Goal:
How many lines in the records below contain the word "arrow"? Reply with the number alone.

>> START

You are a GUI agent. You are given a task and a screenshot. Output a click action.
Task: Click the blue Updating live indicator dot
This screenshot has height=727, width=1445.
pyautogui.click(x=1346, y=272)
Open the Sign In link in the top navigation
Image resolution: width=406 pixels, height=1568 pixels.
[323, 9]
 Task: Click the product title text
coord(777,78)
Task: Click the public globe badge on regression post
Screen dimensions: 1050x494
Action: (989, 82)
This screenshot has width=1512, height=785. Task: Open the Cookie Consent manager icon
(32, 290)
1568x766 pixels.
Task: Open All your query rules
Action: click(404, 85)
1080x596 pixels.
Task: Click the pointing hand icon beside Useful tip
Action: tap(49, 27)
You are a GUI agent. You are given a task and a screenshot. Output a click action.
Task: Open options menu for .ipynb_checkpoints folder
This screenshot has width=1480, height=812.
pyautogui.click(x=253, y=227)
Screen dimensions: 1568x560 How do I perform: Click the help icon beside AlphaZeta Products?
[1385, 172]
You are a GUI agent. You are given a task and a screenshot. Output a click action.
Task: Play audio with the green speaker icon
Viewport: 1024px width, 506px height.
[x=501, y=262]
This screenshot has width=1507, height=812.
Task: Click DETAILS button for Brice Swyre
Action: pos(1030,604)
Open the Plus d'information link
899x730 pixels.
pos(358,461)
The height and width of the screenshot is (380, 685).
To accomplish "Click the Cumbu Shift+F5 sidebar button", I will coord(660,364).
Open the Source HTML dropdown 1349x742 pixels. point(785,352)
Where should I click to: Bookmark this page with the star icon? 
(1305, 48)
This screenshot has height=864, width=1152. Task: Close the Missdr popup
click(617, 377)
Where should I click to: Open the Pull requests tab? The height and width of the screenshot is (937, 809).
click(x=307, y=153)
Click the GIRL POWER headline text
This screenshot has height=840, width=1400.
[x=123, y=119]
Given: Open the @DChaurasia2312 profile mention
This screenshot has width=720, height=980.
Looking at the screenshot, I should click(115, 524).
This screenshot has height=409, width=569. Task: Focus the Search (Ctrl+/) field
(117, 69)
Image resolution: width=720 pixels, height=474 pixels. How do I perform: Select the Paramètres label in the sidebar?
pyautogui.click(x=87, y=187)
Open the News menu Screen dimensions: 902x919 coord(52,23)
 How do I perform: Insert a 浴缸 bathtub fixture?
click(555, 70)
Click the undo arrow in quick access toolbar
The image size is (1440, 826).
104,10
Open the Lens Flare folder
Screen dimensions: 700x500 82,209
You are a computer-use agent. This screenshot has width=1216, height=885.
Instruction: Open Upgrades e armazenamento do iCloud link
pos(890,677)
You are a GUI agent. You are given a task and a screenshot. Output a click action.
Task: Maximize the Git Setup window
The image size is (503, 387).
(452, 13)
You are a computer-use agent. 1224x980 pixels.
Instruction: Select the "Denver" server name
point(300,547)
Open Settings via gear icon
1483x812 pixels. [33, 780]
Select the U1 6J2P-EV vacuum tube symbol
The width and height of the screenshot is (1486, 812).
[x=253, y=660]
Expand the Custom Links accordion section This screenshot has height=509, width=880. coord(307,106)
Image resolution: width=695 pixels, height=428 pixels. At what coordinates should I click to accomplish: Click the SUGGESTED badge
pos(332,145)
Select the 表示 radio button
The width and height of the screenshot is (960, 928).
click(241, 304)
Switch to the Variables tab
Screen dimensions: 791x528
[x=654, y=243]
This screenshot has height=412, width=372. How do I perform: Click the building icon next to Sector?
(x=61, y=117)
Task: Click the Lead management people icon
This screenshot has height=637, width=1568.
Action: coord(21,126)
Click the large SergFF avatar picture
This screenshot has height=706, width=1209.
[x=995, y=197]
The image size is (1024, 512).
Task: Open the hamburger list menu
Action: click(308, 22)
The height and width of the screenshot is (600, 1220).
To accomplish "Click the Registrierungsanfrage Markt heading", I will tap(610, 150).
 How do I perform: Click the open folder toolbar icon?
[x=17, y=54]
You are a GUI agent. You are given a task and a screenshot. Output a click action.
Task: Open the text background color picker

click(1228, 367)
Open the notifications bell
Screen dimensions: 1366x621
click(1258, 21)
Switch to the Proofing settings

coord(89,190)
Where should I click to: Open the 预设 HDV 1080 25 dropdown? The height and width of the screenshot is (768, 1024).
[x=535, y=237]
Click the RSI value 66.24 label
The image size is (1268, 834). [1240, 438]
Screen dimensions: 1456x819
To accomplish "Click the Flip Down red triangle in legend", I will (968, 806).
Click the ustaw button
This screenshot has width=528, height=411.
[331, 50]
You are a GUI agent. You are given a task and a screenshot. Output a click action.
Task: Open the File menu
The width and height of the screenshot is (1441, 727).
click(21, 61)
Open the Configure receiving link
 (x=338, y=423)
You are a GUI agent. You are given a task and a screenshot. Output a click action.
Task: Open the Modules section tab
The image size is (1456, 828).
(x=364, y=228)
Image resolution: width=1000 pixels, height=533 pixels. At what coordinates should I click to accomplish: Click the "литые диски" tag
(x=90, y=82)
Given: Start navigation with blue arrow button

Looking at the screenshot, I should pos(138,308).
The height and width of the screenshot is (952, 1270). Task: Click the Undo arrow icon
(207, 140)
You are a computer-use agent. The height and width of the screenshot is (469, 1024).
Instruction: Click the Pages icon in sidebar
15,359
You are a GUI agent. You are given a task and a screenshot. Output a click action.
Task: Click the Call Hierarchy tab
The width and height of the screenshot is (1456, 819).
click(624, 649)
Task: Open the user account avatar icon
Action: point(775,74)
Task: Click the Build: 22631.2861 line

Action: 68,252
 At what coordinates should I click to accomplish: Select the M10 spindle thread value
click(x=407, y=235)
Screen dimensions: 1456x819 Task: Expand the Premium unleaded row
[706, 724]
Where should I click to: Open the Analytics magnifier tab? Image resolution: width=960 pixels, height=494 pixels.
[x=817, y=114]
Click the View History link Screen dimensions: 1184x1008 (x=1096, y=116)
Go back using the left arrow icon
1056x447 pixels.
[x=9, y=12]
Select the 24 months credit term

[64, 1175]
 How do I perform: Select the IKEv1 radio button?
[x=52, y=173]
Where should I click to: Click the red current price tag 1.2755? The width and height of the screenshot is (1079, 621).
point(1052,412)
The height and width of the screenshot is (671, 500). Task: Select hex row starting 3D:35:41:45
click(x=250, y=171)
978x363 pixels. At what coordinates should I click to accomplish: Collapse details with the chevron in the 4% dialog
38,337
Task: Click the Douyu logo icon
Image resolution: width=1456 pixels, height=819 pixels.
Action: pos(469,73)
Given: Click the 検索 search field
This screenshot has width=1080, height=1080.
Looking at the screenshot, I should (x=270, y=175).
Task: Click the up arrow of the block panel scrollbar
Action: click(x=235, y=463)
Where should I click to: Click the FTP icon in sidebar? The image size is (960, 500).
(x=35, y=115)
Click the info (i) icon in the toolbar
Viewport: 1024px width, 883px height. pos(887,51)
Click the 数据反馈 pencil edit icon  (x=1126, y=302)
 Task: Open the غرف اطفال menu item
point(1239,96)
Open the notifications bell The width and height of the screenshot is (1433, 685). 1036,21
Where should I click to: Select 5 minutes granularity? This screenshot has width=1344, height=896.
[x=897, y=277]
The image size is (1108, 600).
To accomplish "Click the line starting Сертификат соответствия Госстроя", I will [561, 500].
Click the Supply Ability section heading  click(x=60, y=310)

>> END

Written answer:
5